SCOTTSVILLE, N.Y. - Known around the world for unifying freeform sculpture and furniture making, furniture maker and sculptor Wendell Castle has died at the age of 85. The Rochester Institute of Technology (RIT), where Castle was an artist-in-residence, said that Castle ultimately fell to leukemia.
"One can’t seriously discuss the birth of art furniture and the studio furniture movement without talking about Wendell Castle. His work, especially the earlier pieces, which brought freeform sculpture and furniture together in one medium, influenced more than one generation of woodworkers and furniture designers," said Woodworking Network editor Will Sampson.
Born in Kansas in 1932, he studied both industrial design and fine arts degrees at the University of Kansas, and practiced as a sculptor and designer for more than four decades. Though he worked with many materials, wood was often his material of choice.
"Wood and bronze are the ideal materials for furniture," Castle said in an interview with Dezeen last year. "They provide unlimited opportunities to do pretty much anything you want in regards to form."
Having never taken a formal cabinetmaking or furniture course other than a woodshop class in the seventh grade, Castle used to obtain wood from a gunstock factory, using rejected stock blanks. He used a drill press and a band saw. “I dowelled everything because that’s all I knew,” he said.

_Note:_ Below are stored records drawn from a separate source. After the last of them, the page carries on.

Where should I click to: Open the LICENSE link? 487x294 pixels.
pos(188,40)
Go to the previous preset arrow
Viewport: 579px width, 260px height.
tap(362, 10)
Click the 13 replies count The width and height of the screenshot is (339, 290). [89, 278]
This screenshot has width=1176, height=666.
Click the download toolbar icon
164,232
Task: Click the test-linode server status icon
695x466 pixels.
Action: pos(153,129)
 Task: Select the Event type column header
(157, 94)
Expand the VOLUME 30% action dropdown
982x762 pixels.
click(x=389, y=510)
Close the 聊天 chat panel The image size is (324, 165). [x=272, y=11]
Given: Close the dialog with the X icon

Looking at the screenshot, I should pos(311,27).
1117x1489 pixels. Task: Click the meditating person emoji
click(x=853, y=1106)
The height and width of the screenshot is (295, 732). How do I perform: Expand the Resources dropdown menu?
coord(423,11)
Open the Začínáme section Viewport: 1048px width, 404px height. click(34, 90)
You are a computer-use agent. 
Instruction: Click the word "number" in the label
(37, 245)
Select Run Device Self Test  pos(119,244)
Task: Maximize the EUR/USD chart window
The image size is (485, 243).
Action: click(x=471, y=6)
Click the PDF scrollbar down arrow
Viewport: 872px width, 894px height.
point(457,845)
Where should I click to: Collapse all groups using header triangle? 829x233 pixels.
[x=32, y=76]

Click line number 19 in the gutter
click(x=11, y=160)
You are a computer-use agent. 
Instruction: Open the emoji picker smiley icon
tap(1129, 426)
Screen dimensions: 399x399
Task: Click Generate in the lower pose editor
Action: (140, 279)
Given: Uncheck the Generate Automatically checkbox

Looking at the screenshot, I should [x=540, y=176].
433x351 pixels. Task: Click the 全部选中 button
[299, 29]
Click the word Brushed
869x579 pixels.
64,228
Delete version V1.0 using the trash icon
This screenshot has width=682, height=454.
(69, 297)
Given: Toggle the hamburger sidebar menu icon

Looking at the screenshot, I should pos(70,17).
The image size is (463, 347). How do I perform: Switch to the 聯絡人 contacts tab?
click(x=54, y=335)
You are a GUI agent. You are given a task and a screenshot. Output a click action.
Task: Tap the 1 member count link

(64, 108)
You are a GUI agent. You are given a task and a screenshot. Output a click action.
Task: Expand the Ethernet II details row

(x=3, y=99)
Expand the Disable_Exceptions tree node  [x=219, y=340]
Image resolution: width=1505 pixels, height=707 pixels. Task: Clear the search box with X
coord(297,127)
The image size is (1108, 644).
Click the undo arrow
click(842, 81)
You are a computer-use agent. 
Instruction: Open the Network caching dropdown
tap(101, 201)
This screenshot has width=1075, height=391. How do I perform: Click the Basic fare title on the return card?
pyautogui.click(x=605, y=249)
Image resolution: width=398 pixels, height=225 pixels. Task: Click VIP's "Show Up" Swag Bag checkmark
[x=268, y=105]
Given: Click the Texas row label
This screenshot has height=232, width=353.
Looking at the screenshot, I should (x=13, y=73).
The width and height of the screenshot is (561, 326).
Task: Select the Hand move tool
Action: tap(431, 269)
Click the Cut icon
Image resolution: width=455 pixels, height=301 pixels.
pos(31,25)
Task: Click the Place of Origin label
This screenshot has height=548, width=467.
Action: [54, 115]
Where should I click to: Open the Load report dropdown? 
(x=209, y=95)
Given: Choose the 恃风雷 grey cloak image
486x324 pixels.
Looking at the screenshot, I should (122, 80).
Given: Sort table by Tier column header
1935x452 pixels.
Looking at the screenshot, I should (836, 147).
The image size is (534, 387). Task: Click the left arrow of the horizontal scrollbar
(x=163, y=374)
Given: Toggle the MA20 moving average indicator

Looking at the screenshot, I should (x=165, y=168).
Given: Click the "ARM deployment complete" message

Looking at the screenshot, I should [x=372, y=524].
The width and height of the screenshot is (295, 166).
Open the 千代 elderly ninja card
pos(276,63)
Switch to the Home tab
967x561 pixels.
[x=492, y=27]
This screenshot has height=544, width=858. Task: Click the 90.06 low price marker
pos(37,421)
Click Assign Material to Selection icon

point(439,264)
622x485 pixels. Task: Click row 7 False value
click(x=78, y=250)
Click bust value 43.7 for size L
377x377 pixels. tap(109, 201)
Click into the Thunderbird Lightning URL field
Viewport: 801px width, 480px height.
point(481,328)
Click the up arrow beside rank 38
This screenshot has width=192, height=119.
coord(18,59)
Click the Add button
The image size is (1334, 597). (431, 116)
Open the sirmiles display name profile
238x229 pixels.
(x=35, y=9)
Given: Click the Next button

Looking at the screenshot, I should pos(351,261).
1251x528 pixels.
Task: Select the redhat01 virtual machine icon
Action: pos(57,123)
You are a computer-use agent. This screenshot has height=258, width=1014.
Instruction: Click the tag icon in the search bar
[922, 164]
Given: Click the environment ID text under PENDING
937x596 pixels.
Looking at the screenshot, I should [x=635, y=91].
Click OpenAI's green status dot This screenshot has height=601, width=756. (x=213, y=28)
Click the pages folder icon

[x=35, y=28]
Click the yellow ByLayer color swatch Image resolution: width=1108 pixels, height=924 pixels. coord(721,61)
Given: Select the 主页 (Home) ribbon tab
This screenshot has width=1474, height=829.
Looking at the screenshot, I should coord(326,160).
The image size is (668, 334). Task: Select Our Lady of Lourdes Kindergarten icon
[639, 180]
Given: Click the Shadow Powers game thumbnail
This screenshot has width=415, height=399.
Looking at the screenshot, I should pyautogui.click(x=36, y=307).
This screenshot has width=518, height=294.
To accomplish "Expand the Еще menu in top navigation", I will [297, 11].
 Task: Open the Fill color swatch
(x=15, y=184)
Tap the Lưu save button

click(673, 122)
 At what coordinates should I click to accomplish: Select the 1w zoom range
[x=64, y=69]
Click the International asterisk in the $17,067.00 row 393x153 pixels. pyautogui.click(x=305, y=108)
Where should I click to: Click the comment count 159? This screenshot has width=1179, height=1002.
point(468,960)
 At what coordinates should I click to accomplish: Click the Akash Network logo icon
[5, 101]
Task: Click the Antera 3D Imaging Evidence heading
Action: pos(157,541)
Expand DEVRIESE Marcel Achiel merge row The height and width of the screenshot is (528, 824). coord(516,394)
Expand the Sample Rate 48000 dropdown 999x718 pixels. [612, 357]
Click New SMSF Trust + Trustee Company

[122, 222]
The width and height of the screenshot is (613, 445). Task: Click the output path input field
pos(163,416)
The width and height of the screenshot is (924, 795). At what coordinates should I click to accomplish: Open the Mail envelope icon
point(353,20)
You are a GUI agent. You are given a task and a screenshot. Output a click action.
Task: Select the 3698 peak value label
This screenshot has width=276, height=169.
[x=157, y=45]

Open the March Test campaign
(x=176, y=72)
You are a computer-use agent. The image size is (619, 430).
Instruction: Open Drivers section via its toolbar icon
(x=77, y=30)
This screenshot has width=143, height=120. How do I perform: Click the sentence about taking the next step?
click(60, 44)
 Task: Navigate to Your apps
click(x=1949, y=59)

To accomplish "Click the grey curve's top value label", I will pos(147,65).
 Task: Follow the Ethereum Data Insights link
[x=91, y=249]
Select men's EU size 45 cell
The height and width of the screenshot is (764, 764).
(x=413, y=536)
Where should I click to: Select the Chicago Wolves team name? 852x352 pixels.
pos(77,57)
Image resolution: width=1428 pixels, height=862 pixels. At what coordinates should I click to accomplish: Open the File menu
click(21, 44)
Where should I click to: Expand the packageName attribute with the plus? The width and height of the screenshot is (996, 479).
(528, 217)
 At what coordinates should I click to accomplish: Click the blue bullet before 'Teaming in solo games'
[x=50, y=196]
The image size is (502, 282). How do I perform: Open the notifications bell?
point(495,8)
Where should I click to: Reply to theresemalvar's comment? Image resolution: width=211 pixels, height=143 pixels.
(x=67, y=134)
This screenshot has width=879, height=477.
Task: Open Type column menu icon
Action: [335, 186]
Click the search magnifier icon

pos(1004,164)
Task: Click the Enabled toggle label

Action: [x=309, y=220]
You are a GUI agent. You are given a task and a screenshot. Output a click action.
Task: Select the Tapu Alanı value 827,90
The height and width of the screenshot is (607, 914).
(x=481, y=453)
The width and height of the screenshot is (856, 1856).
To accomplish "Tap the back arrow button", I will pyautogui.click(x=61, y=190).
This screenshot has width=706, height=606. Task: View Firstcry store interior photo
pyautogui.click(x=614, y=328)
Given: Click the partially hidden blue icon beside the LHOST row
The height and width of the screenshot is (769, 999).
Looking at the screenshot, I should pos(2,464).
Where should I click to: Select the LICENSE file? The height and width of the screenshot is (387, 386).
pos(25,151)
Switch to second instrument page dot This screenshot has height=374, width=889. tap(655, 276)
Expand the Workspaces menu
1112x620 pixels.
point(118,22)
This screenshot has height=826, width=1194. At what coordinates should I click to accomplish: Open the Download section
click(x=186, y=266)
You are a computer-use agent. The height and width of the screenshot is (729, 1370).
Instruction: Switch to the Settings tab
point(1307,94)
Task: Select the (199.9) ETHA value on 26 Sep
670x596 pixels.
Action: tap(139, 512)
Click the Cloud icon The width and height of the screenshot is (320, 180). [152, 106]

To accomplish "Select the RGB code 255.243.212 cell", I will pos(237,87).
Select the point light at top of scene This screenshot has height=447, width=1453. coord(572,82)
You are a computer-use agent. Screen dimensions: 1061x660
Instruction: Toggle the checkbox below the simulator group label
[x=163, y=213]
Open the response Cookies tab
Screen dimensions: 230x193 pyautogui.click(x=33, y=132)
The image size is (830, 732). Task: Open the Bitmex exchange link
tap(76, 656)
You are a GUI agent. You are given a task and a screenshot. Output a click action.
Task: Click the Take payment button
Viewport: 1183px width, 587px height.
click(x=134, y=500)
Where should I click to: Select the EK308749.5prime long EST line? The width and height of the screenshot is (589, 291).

His early furniture all came out of his study of sculpture.
“How come furniture can’t be art,” he asked. “I did pieces as sculpture, but it was really furniture.” He started to question basic furniture design tenets. For example, he asked why legs have to come out of the bottom of a table and then built a coffee table in which the legs flow around the sides and suspend the top from above.
Castle taught at RIT from 1962 to 1969, and was an artist-in-residence there up until his death.
"Wendell Castle is known the world over for his contributions to the field of art and design," said Josh Owen, professor and chair of RIT's industrial design program. "He gifted us with his enthusiasm, his eagerness to collaborate and share, and his generosity to deliver his intentions with tangible and always elegant results."
Castle's works can be found in the collections of over 50 international museums.
Castle is survived by his wife, fellow artist Nancy Jurs; two children, Alison and Bryon; and two grandchildren, Arabella and Archibald Staropoli.